Frowning, he turned and took a second look around. The only other door was a glass one that connected to an adjoining greenhouse. Rob headed that way. He found the temperature inside the greenhouse to be warmer than that in the shop and a hundred times more humid. Perspiration immediately beaded on his forehead and upper lip.
“Ms. Todman?” he called again. He didn’t hear a response, but that didn’t surprise him. Fans installed along the walls and on the ceiling made enough racket to drown out any other sounds. He started down an aisle framed by long wooden tables covered with pots of flowers and greenery of every size, shape and description. He finally caught sight of her at the far end of the greenhouse. She was standing with her back to him before a table scooping potting soil from a large bucket and depositing it into compartmented trays.
When he was close enough, he laid a hand on her shoulder. “Ms. Todman?”
With a startled cry she dropped the shovel and ducked away, throwing an arm over her head, as if to ward off a blow.
A hole opened in Rob’s stomach, spilling in a sickening acid as he stared at her, unable to move. He was familiar with that reaction, that instinctive response for self-protection. But he hadn’t intended to frighten her when he’d approached her, nor did he have any intention of hurting her. Hell, he’d barely even touched her! He’d wanted only to get her attention, to warn her of his presence, so that he wouldn’t frighten her.
But obviously he’d failed, judging by her cowering response. Not wanting to frighten her more than he already had, he hunkered down to peer up at her. “Ms. Todman,” he said quietly. “I didn’t mean to startle you. I just dropped by to ask you a couple more questions.”
Slowly she lowered her arm until her gaze met his. She quickly turned away…but not before he caught a glimpse of the raw fear in her eyes.
She combed shaky fingers through her cropped hair. “I’m sorry,” she murmured, unable to look at him. “You caught me off guard. I thought… I thought I was alone.”
He rose as she picked up her shovel, and noted that her hand was shaking. “I yelled, but I guess you didn’t hear me over the sound of the fans.”
She nodded, but kept her head down, her gaze on her work.
He moved to stand beside her and scowled when her hand bobbled, spilling potting soil across the table. Obviously, being alone in the shop with him made her uncomfortable, a condition that would, he suspected, affect her willingness and accuracy in answering the questions he had for her. He glanced at his watch. “It’s closing time, isn’t it?”
“Yes.”
“How about if we go down the street to the Royal Diner and talk? I’ll buy you a cup of coffee. It’s the least I can do,” he added, “after scaring a couple of years off your life.”

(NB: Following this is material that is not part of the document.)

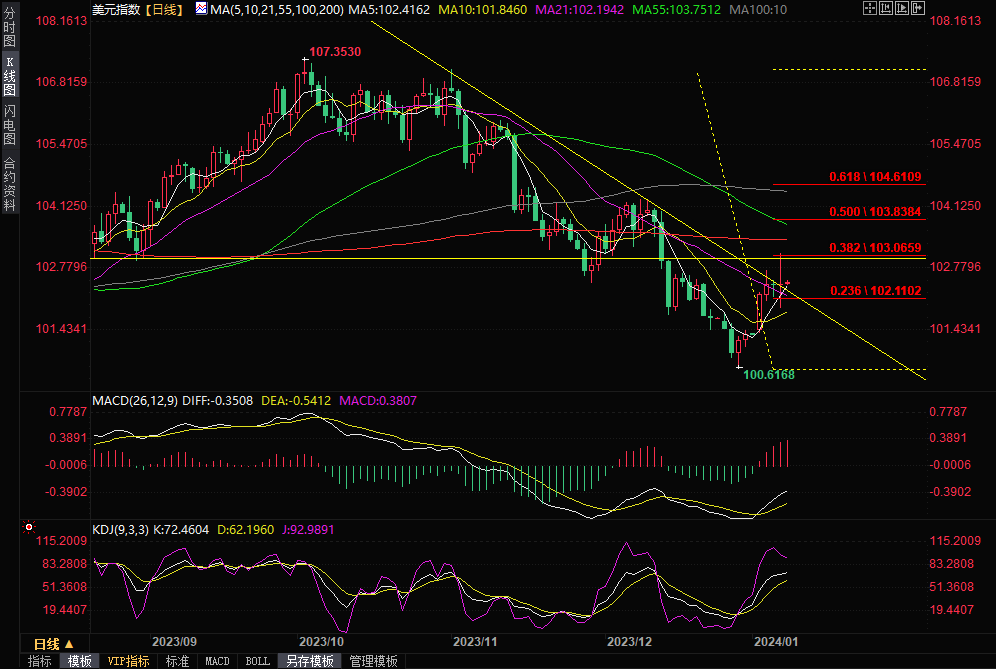Click the 另存模板 button
The width and height of the screenshot is (996, 669).
(309, 661)
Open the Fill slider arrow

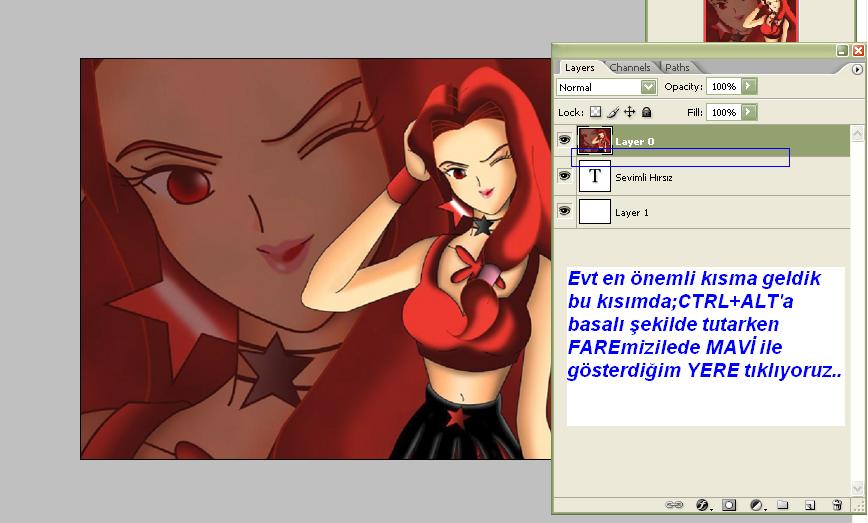(x=749, y=113)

“I’ve already told you everything I know.”
He bit down on his frustration. “I thought you said you were Eric’s friend. Don’t you want to see his murderer put behind bars?”

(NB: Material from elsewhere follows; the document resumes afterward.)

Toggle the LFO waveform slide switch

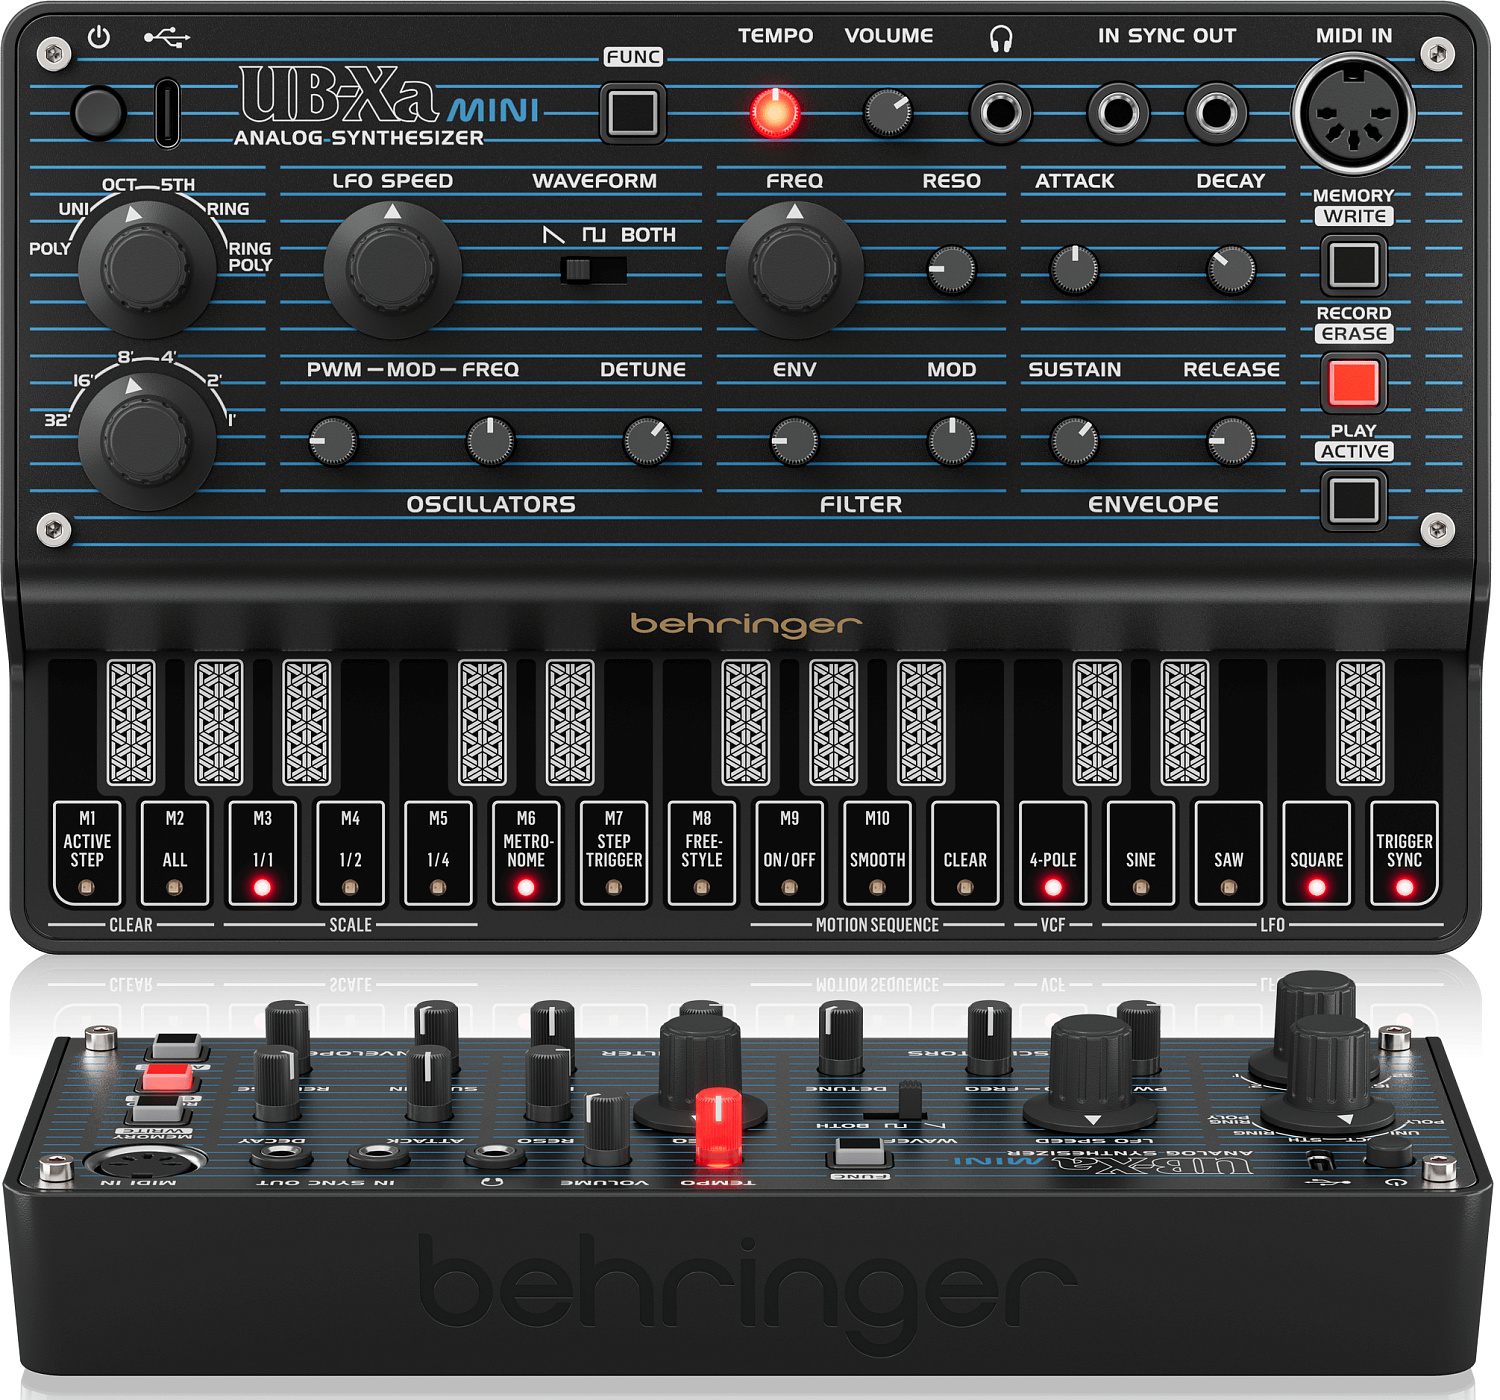click(594, 270)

“Of course I do,” she replied impatiently as she swept the spilled soil onto her palm and dumped it back into the bucket. “It’s just that I don’t know what else I can possibly tell you.”
“You might be surprised. Talking with me could trigger something in your mind. Something that seemed unimportant to you at the time, but might possibly be important to the case.”
She wavered uncertainly, her forehead pleating in indecision. Then her shoulders sagged in defeat. “All right,” she said as she slid the shovel into the rack attached to the side of the table. “Just give me a minute to lock up.” Turning away from him, she wiped her hands across the seat of her slacks, managing to avoid his gaze and keep a safe distance as she made her way back down the aisle to the front of her shop.
Rob stared after her, watching her hands move across that delectably shaped tush. A murderer? he asked himself as he started after her. If she was, she was one hell of an actress.